A financial director's attempt at a quick divorce was rebuffed in court despite claims that his wife of more than three decades had behaved unreasonably.
The 59-year-old man had blamed his wife for the breakdown in their marriage, saying she had less time for him after becoming a devout Buddhist and strict vegetarian.
But in judgment grounds earlier this month, District Judge Cheryl Koh told him he has to wait out the mandatory separation period to obtain the formal split.
She said at issue in the case was whether her conduct "should be construed as unreasonable when it is the husband who has impregnated a younger woman and wished to extricate himself out of the marriage immediately".
The man did not deny his affair with the woman, who is from Shanghai, but said the relationship started in 2010, after his marriage with his 57-year-old financial controller wife had deteriorated.
Judge Koh ruled there was to be no quick divorce.
"The husband ultimately owed it to his wife of 35 years and mother of his three adult children to wait out the three or four years' separation required by law for a divorce on a no-fault basis, instead of blaming her for the breakdown of the marriage," she said.
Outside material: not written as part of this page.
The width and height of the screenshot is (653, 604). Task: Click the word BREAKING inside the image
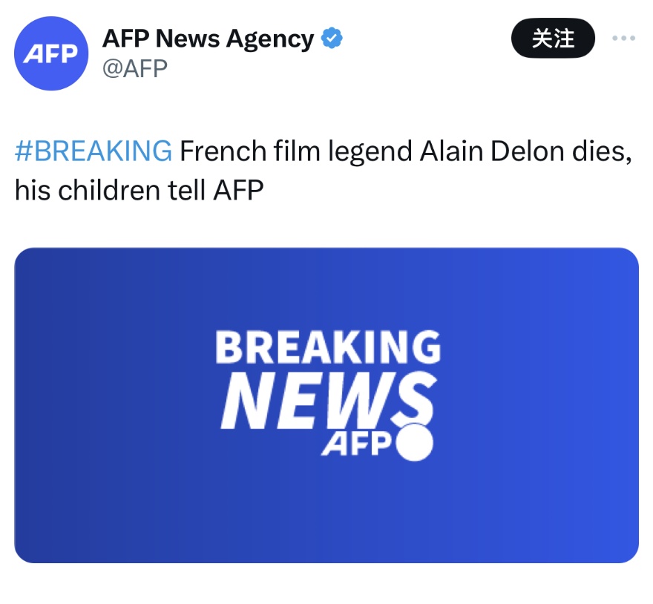tap(327, 348)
The man had filed for divorce in December 2016 on grounds that his wife had become "overly engrossed with practising her Buddhist religion to the extent that she has neglected the husband's feelings and needs", among other things.
The wife, defended by lawyer N. Vijay Kumar, countered that she and her husband were both Buddhists, and the religious sessions for her and her children were beneficial and positive.
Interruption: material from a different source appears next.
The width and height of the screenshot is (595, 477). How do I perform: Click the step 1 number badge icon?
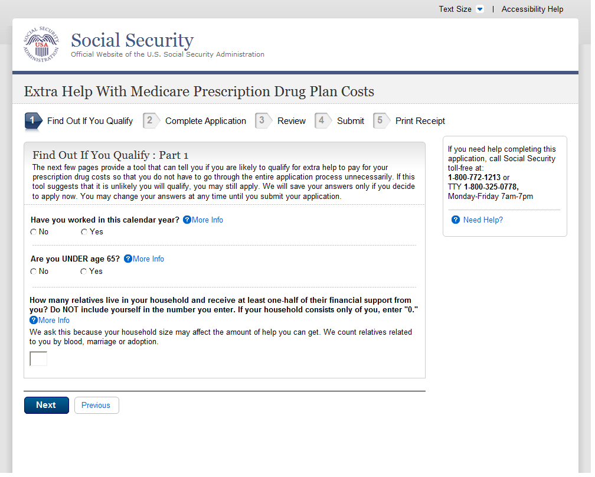pyautogui.click(x=32, y=121)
The wife added that he was hardly at home and returned home late most of the time, especially after 2014, when she said he became involved with his mistress.
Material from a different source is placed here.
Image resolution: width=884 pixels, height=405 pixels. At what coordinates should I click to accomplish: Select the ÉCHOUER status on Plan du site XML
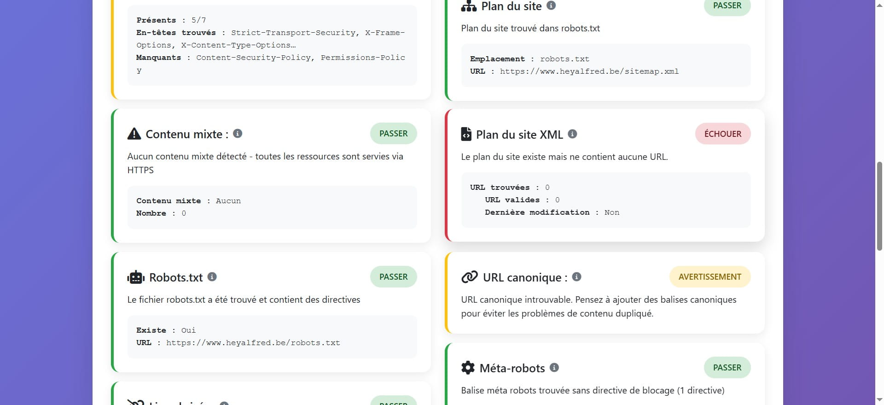[x=722, y=134]
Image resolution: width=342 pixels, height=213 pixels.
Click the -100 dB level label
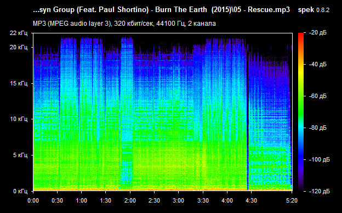pyautogui.click(x=320, y=159)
The couple have known each other since childhood and pursued their university education in New Zealand. They were married there in May 1982.
Judge Koh was not convinced by the husband's claims, ruling that it was not unreasonable for a spouse to continue to practise religious beliefs just because "the other spouse did not believe or practise to the same extent". The husband had participated in the activities with the family at a religious centre in 2006, but stopped in 2010.
Judge Koh noted that the Shanghai woman had come to Singapore with her own spouse and child, but when she later became pregnant with the plaintiff's child, the hospital called her husband by mistake.
Judge Koh said it must be "extremely trying" for the husband to start a new family again with his expectant girlfriend and is "yet unable to extricate himself from the perceived shackles of his unwanted marriage".
But she stressed that divorce laws are meant to safeguard the sanctity of the institution of marriage as a cornerstone of Singapore society.
"If a spouse decided one day that he wished to move on with a third party, it did not mean that the spouse could abuse the court system by suddenly recalling all the alleged instances of unreasonable behaviour by the other spouse... just so that he could immediately extricate himself out of his marriage."
The husband, represented by lawyer Low Jin Liang, is appealing the case.